------ Trecho do documento ------

Destacou que o popular sente, mas nem sempre compreende ou sabe. O intelectual sabe, mas nem sempre compreende, em especial, sente. É indispensável, portanto, reconciliar senso comum e bom senso. Sem essa conexão entre intelectuais e a grande maioria da população, não se faz política.


Essa relação unitária perpassa todo o trabalho e a formação de outros conceitos e categorias. Está presente, também, no estudo da estrutura e superestrutura. Outro exemplo claro é quando se refere às “ondas” dos movimentos históricos: de um lado, chamou a atenção para o exagero do economicismo ou do doutrinarismo pedante, e, de outro lado, para o limite extremo de ideologismo. Essa separação poderia levar a graves erros na arte política de construir a história presente e futura e daria lugar a fórmulas infantis de otimismo.


Outra contribuição importante: estabeleceu uma distinção metodológica de dois momentos para a análise de uma situação concreta, circunstância ou conjuntura: a) um momento unido à estrutura objetiva, de acordo com o grau de desenvolvimento das forças materiais de produção: a formação dos agrupamentos sociais, suas funções e posição na produção. Essa análise permite dizer se, numa determinada sociedade, já existem as condições indispensáveis e suficientes para sua transformação; b) outro momento é a relação política de forças, a avaliação do grau de homogeneidade, autoconsciência e organização adquirido pelos diferentes grupos sociais. Na vida real, entretanto, considerou que estes momentos se confundiam reciprocamente.

------ Listagem ------

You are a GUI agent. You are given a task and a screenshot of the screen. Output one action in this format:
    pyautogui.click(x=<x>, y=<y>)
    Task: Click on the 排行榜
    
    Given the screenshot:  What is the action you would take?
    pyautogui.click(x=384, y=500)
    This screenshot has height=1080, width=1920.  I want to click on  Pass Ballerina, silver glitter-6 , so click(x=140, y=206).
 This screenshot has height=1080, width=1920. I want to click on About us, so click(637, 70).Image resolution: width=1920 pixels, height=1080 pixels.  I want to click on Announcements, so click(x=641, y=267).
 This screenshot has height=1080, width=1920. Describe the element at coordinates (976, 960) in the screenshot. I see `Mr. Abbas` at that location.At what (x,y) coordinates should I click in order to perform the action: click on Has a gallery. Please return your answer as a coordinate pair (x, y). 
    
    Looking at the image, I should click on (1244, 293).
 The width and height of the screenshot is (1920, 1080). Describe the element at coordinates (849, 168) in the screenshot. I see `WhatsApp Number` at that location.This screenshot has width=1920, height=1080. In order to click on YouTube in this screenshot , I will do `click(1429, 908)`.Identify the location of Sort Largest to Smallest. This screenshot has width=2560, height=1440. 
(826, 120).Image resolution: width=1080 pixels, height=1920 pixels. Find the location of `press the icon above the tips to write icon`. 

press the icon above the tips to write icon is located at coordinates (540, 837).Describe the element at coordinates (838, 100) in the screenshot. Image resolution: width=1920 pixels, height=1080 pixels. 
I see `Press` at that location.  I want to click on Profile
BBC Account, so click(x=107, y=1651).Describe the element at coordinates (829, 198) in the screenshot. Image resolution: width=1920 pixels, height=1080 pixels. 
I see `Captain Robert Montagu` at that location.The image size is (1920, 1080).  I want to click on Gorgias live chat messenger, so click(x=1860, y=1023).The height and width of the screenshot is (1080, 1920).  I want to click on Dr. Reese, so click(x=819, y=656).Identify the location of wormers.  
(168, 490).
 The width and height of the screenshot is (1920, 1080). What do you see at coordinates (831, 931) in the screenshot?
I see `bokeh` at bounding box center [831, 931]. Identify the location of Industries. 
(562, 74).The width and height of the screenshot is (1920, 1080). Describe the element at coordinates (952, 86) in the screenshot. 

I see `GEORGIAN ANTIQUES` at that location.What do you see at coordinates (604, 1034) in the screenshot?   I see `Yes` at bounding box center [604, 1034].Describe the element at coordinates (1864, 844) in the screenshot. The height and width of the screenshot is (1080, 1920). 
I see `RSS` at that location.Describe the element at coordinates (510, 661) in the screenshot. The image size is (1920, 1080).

------

Tarefa proposta | Segundo o trecho do documento, o que é indispensável reconciliar?

Resultado | O senso comum e o bom senso.